Rob Mizrachi and friends visited Alex Livingston in Mariato, Panama on 7 Oct 2001 for a little fishing and a much surfing. Rob's trip report is continued below.....
When
the U.S. began bombing Afghanistan October 7, me and a couple friends were a day into a
four-day stay at Rio Negro Fishing Lodge. A world away from WW3 couldn't have been a
better place to be. The frequent, heavy rains obscured us from reality. (Enough poetry, eh
Al?).
In
the past five years, Al Livingston and Tom Giles have created comfort out of a couple
acres of Azuero Peninsula wilderness. Their two-story lodge, capable of putting up about
six people, has an A/C in every room. A guest will find that luxury invaluable after a
night of 1000 Africanized sandflies -- a fair characterization of Panama's rainy-season
insect problem. As one who grew up in Panama, having hot and cold running water,
electricity, and satellite boob-tube out there, way the hell out in the middle of
Somewhere, seemed so peculiar and decadent. However, stateside fishermen, take note: when
it comes time to hunt, be prepared to get down. Al launches his nameless, hand-made panga
on the muddy edge of the Rio Negro. Though he's happy to get womenfolk in the 26-footer
with the least amount of trouble, if you're a man, you're expected to behave like one:
help the women and don't complain about the earth-slurry on your L.L. Bean footwear.
You've got to break eggs to make omelets, right? Well, to land the type and size of fish
you see on the website, you've got to rough it a little. There are no marinas, no tackle
shops, no souvenir stores for hundreds of miles. The upside: there are nearly as less
sportfishermen.
The
days we went out, we pulled in many snappers that averaged 40 pounds. We also got
amberjack and roosterfish. I could give a @#$% about fishing; I'm more into the cooking
and eating. Four nights in a row, between sips of white rum, me and my buddies cooked and
baked behind the long bar on the patio. And -- no b.s. here -- we put out the best-tasting
fish I've ever eaten. If the meat had come from the freezer it likely would have been the
tastiest ever. After days of activity to the point of exhaustion, we were ravenous. The
fact is (and I hope I've buried it deep enough in this piece), I was in Mariato for the
surf. Al told me ten years ago about the unridden waves in this part of Panama. I didn't
listen closely enough and kept going to Tits and Malibu, making the periodic pilgrimages
to Venado and Santa Catalina (what a little fool). The day we got to the lodge, a medium
swell was running. We took a short drive and found a beach with five-footers breaking left
and right. My eyes fell out of my head: no one out. We got a couple hours of that before
sundown.
The
next day, we surfed similarly sized waves on the sandbar of a nearby island (look it up or
beg Al to take you). We named it "Grouchy's," for the spot's unpredictable peak
(a left? a right?) and predictable wallop. The name also refers to Al's faux-a#$h&^%
demeanor; he gave us two minutes to jump off the boat before he headed out a couple miles
to get bait. "Are there sharks here?" I half-jokingly asked. "Yeah, but
they're mellow sharks," he said with a smirk before turning on the piss 'n' vinegar.

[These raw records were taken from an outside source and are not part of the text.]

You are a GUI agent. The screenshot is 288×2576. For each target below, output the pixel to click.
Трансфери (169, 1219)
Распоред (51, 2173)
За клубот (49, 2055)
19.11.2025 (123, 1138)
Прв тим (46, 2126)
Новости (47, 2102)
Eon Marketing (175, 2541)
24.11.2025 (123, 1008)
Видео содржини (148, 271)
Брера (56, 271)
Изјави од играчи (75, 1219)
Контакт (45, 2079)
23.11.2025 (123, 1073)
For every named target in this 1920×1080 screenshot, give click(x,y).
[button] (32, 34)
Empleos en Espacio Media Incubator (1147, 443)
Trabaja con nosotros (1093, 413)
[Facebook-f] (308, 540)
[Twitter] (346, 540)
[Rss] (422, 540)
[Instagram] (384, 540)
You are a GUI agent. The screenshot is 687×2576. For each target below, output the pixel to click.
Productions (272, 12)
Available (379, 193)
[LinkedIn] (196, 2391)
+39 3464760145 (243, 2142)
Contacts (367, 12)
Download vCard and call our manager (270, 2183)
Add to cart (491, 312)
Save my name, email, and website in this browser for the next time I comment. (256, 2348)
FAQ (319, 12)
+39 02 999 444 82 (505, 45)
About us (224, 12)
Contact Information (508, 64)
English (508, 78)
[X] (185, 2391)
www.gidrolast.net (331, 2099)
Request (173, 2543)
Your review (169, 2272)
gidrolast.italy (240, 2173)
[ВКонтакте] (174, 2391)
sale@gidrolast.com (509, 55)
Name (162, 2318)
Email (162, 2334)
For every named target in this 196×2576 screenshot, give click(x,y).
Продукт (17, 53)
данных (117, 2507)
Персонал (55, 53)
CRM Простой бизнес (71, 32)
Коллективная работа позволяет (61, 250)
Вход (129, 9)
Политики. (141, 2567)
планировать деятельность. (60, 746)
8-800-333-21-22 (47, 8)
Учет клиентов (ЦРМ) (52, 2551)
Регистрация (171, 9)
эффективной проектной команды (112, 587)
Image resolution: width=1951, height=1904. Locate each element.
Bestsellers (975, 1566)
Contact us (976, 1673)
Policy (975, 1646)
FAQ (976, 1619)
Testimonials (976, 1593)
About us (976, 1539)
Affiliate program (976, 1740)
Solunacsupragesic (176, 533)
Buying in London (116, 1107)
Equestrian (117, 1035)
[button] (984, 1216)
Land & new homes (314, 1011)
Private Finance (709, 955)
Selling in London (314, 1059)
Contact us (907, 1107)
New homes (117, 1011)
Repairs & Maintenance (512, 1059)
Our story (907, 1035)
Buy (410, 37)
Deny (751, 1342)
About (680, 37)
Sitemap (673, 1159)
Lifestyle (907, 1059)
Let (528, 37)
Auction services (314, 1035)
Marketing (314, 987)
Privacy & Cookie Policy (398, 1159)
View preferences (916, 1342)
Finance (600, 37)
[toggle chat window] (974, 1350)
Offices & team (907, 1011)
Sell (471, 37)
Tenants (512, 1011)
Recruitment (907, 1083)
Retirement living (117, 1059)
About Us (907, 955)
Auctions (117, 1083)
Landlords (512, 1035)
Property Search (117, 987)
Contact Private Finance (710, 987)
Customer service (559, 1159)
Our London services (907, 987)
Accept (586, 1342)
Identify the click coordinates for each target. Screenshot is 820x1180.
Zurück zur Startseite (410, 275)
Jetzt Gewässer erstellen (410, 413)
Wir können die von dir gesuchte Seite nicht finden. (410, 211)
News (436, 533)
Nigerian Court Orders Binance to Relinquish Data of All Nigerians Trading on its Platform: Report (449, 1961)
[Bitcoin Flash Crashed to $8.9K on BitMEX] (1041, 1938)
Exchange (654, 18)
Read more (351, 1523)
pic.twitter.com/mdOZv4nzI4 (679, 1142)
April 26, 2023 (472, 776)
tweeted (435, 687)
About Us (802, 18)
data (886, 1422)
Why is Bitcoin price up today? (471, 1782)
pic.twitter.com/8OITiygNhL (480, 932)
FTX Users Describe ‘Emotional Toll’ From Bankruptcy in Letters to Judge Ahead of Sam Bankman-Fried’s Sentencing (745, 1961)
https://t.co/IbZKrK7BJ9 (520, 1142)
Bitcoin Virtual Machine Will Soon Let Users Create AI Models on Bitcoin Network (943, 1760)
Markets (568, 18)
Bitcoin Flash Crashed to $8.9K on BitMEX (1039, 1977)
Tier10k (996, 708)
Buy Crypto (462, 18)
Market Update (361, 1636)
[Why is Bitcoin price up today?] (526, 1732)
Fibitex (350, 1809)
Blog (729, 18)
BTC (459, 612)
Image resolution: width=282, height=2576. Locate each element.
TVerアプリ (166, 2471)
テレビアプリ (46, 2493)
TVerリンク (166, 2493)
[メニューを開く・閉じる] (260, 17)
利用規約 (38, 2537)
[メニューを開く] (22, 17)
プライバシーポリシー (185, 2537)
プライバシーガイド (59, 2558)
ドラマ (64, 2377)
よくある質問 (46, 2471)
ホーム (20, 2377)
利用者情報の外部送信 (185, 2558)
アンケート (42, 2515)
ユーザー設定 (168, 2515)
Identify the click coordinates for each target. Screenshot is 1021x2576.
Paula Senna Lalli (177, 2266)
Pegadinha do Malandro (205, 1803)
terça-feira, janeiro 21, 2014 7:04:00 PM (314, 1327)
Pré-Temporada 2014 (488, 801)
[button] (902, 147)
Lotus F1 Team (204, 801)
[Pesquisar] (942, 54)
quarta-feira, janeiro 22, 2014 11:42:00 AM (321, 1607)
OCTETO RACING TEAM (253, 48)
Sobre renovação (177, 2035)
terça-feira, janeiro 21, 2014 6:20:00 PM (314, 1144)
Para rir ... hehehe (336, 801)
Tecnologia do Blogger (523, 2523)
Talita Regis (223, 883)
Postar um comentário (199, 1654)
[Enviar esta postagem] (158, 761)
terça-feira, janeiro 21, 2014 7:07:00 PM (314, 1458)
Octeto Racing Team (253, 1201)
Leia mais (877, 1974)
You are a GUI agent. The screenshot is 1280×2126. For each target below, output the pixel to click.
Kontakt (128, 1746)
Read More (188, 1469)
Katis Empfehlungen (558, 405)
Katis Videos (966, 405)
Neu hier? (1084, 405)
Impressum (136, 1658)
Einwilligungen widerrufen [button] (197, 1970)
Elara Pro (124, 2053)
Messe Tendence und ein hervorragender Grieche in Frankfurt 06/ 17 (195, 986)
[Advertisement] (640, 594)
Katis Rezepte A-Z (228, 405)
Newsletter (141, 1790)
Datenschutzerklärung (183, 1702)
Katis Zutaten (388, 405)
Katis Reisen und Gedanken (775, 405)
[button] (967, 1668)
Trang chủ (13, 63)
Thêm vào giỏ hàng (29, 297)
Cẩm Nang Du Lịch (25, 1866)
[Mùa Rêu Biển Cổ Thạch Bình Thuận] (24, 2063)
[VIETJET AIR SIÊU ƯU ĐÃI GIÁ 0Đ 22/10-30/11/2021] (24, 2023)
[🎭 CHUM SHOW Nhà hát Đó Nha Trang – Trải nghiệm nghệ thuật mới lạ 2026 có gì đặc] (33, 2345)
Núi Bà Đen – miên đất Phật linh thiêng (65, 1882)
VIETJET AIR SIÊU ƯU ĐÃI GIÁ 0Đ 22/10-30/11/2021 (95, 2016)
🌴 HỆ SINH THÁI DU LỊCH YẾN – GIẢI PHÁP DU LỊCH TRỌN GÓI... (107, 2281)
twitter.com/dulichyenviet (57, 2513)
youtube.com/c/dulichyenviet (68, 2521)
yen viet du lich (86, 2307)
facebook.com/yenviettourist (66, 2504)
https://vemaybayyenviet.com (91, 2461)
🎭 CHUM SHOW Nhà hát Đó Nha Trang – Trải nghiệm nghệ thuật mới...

"Now go on! I'm leavin'!" (Shark jokes aside, with as many good-eating fish as
there are plying these waters, you'd be a mentally retarded shark not to hang out here.)
The
swell died a little the following day. Because we assumed Catalina would be picking up
more of it, we put in for gas so Al could take us there. The 17-mile ride took about 40
minutes -- less than we had expected. Once we got there, we found 15 people in the water
-- a helluvalot more than we expected, for a Monday morning. It was like the friggin'
United Nations out there. "Don't they know World War 3 is going on? With favorable
winds and tides coinciding, Catalina reeled off perfect rights and the occasional left,
but there weren't enough to go around. The natives had no qualms with stuffing anyone (and
who can blame them?). It was a pig pile, everyone waiting at the peak for the next
dispatch from the deep. I tired of this soon and didn't hesitate to go meet Al's boat when
he returned. An hour later, surfing azure-blue four-footers at Grouchy's, I knew I was
where I wanted to be. Though it's not the flawless milling form of 'Liners, it's also not
The Scene for an international gallery of chumps.The last day at Mariato, we surfed a
"bien pritty, sin huebachun" spot that I refuse to describe in detail. It was a
left. It was hollow. It had the biggest sharks I've ever seen. (You think I'm lying? Check
it yourself.) We got to it in the early a.m., the sun not quite busting through banks of
misty jungle respiration. Forty-yard rides were the average. Beyond that, I'm still
speechless for having had the experience (very convenient, because I'd rather not promote
it further).
We left the lodge at around noon, bummed because we knew we couldn't have again what we'd had that morning. My memory of paddling out, seeing the clean-breaking form, getting to the peak, punching in, and riding in the pocket is stored in the same part of my brain where the best dreams are kept .Our car crash five hours later at the apex of the Bridge of the Americas (no injuries) failed to introduce a drop of adrenaline into my bloodstream. I was sapped.